As ruler of the Habsburg Monarchy he started off promisingly, introducing a programme of reforms aimed at unifying the heterogeneous lands of the Habsburg dominions. Many of the projected reforms were however never implemented, as Austria’s changing fortunes in the War of the Spanish Succession tied up all her resources.

In the meantime the situation had become more complicated: Joseph’s fledgling rule had been weakened by an uprising of the Hungarian nobles, called the Rákóczi Uprising after its leader. The Hungarian magnate Francis II Rákóczi spearheaded a war of independence (as the Hungarians saw it) against the excessively strict rule of the Habsburg court, which wanted to bind Hungary – only latterly freed from Turkish dominion – closely to Vienna and had begun to carry out political and administrative reorganisation on strictly absolutist principles.

This meant a war on two fronts, since troops were needed to quell the uprising that were then lacking on the western front. The Hungarian rebels were extremely successful, bringing broad swathes of the country under their control. The rebel forces, known as kuruc, made plundering incursions into the border areas of Austria, Styria and Moravia. In 1707 at the Diet in Ónod the rebel nobles declared Joseph’s deposition as king of Hungary. It was not until after Joseph’s death that Charles managed to end the uprising by making concessions at the Peace of Szatmár in 1711 and to bind Hungary more closely to the Habsburgs.

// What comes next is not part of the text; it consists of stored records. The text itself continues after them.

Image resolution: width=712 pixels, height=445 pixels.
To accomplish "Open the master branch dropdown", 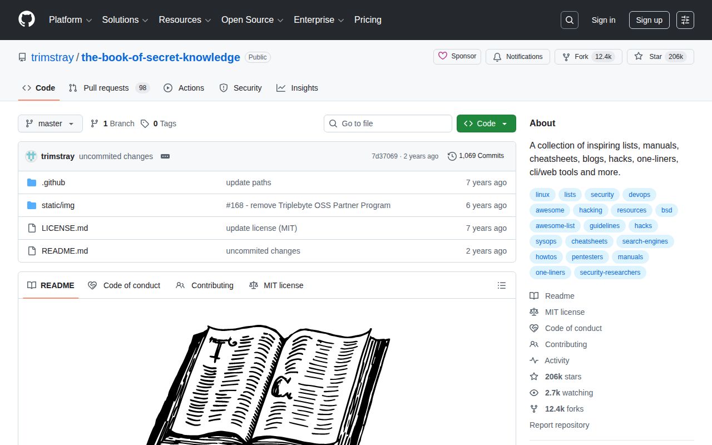I will pos(50,123).
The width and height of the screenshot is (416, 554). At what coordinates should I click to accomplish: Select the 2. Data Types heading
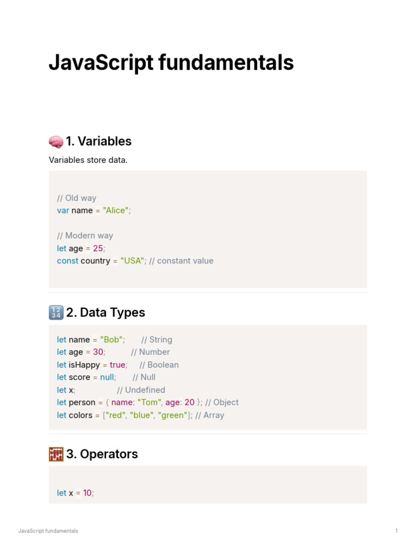106,313
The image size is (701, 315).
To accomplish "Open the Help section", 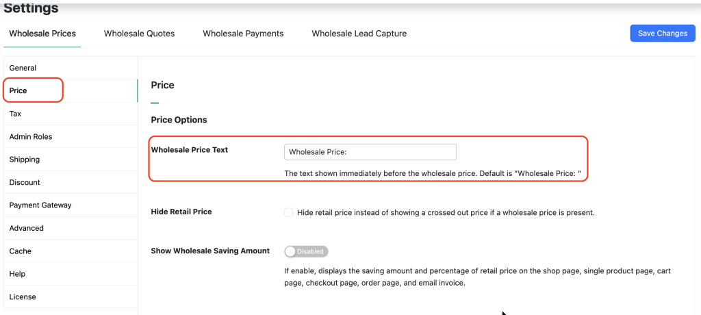I will 18,274.
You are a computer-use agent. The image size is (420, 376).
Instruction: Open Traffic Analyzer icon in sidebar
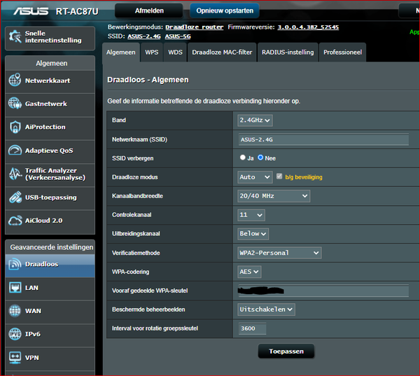click(x=15, y=174)
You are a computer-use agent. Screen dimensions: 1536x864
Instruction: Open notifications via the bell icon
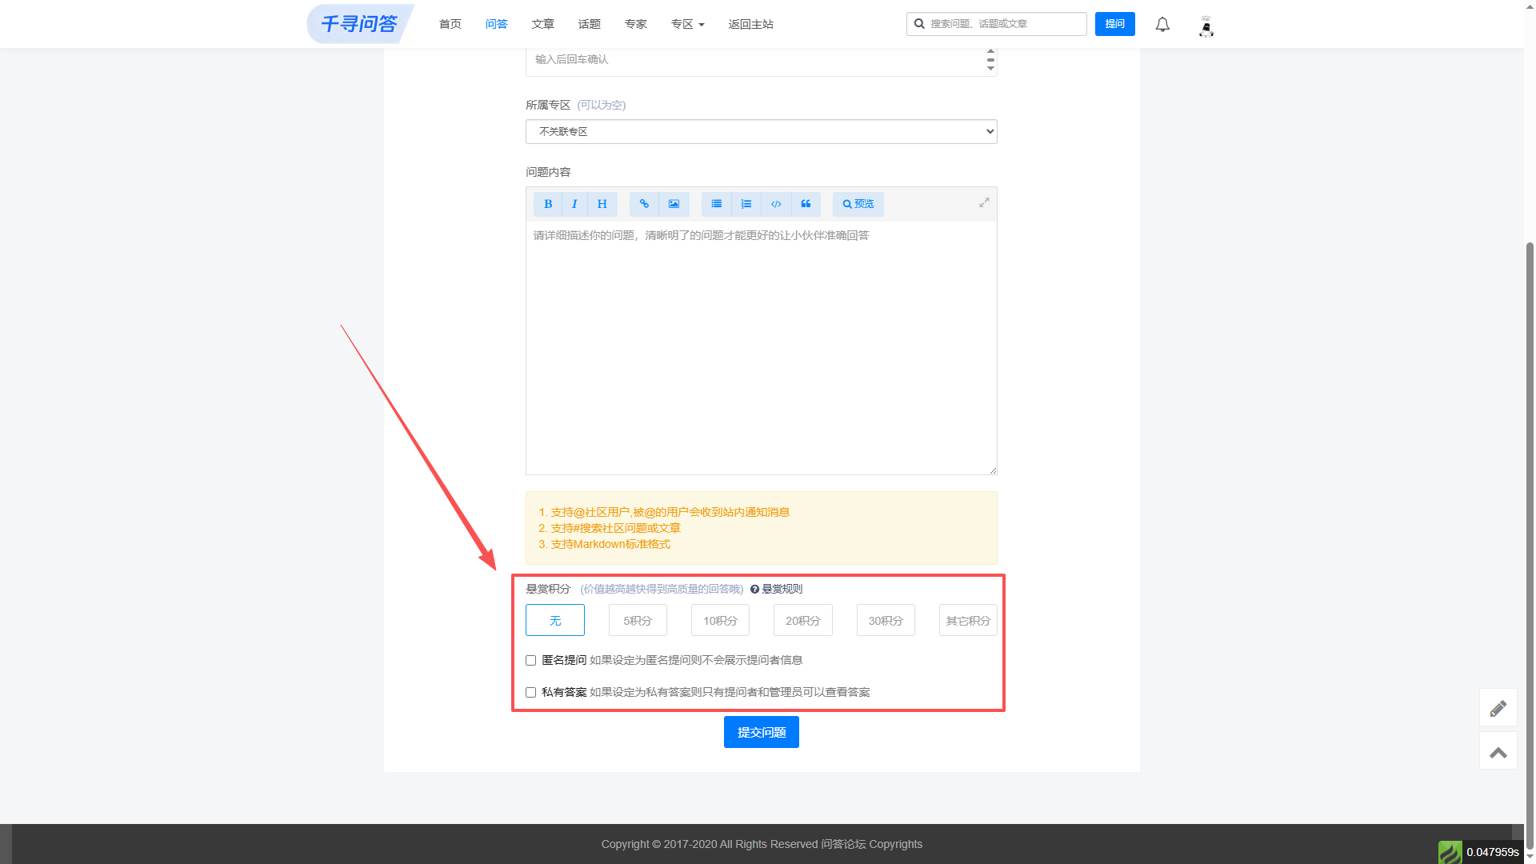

With the emperor’s sudden death from smallpox at the age of only thirty-three in 1711 the Monarchy had lost a major repository of its hopes for the future. The Habsburg scheme to become a Great Power was plunged into crisis. Joseph’s brother Charles was now the only surviving male Habsburg and his successor as Holy Roman Emperor and ruler of the Austrian Monarchy. Charles was still an aspirant to the Spanish throne, and Britain, which was allied to Austria, considered this to constitute too great a concentration of power in one hand. In order to preserve the balance of power in Europe Charles was forced to relinquish his claim to the Spanish throne. The great dream of restoring Habsburg rule in Spain was finally at an end.

Because of the brief duration of his reign Joseph I is not generally very well known and is sometimes referred to as the ‘forgotten Habsburg’ on the imperial throne.